Ceuta, en el centro del foco
El mensaje no era casual. La iniciativa formaba parte de una campaña más amplia de apoyo a Ceuta, después de una crisis migratoria de enorme impacto en la ciudad.
Según cifras de la alcaldía ceutí, al menos 72.000 migrantes cruzaron desde Marruecos hacia Ceuta los días 30 y 31 de julio, muchos de ellos bordeando a nado una valla fronteriza. Al menos 100 personas murieron durante la travesía. Aunque la mayoría regresó posteriormente, se calcula que hasta 5.000 personas permanecen en campamentos improvisados o durmiendo en calles y playas, una situación que ha derivado en tensiones y episodios de violencia en la ciudad.

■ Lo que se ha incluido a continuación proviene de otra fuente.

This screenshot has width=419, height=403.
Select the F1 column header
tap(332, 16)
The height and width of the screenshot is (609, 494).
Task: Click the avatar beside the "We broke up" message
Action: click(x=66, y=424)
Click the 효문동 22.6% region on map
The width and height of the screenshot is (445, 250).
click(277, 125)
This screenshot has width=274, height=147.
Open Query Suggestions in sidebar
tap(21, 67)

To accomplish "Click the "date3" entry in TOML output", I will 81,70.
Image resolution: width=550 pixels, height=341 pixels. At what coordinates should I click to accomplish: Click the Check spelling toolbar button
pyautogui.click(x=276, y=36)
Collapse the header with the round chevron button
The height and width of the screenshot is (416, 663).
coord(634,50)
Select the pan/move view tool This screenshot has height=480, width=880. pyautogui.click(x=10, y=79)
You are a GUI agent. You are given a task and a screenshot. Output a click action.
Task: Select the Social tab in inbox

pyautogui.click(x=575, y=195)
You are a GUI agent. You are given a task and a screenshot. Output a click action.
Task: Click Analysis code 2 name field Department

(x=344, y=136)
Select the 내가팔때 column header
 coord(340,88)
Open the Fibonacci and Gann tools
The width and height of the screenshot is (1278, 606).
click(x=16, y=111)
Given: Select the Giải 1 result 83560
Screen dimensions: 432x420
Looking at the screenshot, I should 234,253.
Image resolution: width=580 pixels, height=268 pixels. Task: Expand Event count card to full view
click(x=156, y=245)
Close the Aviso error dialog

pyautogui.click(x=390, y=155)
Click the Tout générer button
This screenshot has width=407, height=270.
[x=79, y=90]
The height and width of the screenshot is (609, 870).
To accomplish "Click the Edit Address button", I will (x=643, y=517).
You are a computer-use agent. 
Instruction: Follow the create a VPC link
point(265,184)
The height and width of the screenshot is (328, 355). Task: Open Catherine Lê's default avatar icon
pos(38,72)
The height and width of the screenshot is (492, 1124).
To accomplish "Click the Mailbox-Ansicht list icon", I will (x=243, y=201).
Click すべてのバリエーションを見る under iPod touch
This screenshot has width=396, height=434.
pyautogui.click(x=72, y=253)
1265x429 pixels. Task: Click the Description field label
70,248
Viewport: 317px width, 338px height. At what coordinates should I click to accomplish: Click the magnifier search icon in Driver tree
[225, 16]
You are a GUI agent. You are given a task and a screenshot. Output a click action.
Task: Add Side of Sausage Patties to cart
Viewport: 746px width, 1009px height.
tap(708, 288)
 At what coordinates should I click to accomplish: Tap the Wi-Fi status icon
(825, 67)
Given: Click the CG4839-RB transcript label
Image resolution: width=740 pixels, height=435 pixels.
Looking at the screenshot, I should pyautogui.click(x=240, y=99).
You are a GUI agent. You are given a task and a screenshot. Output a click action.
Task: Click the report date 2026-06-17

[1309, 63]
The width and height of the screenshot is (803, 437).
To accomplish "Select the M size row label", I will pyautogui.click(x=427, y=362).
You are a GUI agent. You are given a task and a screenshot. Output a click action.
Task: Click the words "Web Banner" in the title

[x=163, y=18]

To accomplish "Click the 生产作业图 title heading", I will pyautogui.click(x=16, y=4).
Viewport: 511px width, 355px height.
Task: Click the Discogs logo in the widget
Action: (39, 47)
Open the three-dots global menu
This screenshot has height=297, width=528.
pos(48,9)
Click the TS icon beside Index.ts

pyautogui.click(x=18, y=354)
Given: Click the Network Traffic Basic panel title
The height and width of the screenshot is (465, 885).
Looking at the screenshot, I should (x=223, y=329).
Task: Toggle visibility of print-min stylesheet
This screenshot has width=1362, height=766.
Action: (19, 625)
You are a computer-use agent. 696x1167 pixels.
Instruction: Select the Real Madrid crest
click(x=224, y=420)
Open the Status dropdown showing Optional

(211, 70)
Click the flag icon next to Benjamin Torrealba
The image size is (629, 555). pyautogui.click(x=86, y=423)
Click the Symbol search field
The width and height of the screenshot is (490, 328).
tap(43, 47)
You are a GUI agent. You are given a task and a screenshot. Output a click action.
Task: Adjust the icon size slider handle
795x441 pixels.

Parte de la población local ha expresado preocupación por la seguridad y algunos grupos han llegado a destruir refugios o bloquear la llegada de ayuda destinada a los migrantes. En ese contexto, el fútbol se convirtió en escaparate y altavoz.
Un apoyo que viene de atrás
No era la primera vez que el Real Madrid se posicionaba públicamente en favor de Ceuta. El 8 de septiembre, en el Santiago Bernabéu y antes del duelo de Champions League ante Inter Milan, el fondo sur desplegó un mosaico con el escudo de la ciudad autónoma, mientras el resto del estadio acompañaba el gesto con una ovación.
La escena en Elche, sin embargo, mostró un matiz nuevo: la diferencia de criterio entre futbolistas a la hora de sumarse a una misma campaña. En otros partidos de LaLiga, los jugadores habían vestido las camisetas sin modificaciones. Barcelona, por su parte, no participó en la iniciativa.
Una noche que terminó al límite
El episodio de las camisetas fue solo el preludio de un partido que terminó desatado. El Real Madrid dejó escapar una ventaja de dos goles, vio cómo el Elche se metía de lleno en el encuentro y tuvo que recurrir al suspense final para sellar el triunfo.
Carlos Espi firmó el 3-2 en el tiempo añadido y desató el alivio en el banquillo visitante. Mbappé figuró entre los goleadores del Madrid y Vinicius fue titular, en una noche en la que el resultado deportivo quedó inevitablemente mezclado con la lectura política y social del gesto previo.
La campaña por Ceuta seguirá recorriendo los estadios. La pregunta es clara: ¿todos la abrazarán del mismo modo cuando el foco vuelva a encenderse?